Region of Convergence of power series

Question

The power series $\sum_{n=0}^\infty 2^{-n} z^{2n} $ converges if
a)$|z|\le 2$
b)$|z|\lt 2$
c)$|z|\le\sqrt2$
d)$|z|\lt\sqrt 2$
I tried this problem,my answer is d).I am not sure whether it is correct or not.It can be c).My question is how to check convergence of the series on the boundary of region and it is depend on function.Can anyone explain why and how?

Answer 1

$$\rho =\limsup_{n\to\infty}\sqrt[n]{|a_n |}=\limsup_{n\to\infty}\sqrt[2n]{|2^{-n} |} =\frac{1}{\sqrt{2}}$$ Hence $R=\frac{1}{\rho}=\sqrt{2}.$ So the answer d) is correct.

Answer 2

Hint

When you face things such as

$$S=\sum_{n=0}^\infty a^{n} z^{bn}$$ just rewrite it as $$S=\sum_{n=0}^\infty (az^b)^{n}= \sum_{n=0}^\infty x^{n}$$ where $x=az^b$. So, you are always back to the same problem.

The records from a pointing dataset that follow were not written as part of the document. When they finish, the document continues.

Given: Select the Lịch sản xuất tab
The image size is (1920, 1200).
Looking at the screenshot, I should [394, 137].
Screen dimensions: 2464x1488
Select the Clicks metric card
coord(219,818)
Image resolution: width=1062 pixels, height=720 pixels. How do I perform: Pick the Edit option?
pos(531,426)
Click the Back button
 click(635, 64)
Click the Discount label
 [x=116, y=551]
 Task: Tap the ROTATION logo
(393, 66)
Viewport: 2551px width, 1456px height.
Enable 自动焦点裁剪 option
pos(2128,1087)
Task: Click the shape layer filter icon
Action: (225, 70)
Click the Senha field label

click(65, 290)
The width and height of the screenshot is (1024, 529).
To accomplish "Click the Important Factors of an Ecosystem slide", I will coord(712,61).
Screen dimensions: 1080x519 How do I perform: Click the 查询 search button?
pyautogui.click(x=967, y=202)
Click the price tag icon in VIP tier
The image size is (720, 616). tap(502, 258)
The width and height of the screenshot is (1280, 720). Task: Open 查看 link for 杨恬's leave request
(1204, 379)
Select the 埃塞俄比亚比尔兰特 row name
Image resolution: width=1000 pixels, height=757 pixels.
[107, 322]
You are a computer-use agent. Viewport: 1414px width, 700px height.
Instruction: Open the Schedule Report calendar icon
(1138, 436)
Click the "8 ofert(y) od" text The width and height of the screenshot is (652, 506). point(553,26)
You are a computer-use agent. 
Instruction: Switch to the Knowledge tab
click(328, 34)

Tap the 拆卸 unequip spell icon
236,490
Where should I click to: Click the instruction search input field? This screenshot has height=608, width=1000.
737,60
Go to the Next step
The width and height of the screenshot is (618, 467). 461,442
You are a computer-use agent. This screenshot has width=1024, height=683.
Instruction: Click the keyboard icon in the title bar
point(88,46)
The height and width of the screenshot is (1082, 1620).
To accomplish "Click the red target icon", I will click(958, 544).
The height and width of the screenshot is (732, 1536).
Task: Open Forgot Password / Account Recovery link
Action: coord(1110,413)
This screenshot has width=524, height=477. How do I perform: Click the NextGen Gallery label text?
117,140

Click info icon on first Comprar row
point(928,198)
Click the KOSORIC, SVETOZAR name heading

For your specific case, $a=\frac 12$ and $b=2$.

Edit

Let us make it more complex $$S=\sum_{n=0}^\infty a^{bn+c} z^{dn}=a^c\sum_{n=0}^\infty a^{bn} z^{dn}=a^c\sum_{n=0}^\infty \big(a^{b} z^{d}\big)^n$$ Now, define $x=a^b z^d$ to go back to the simple situation.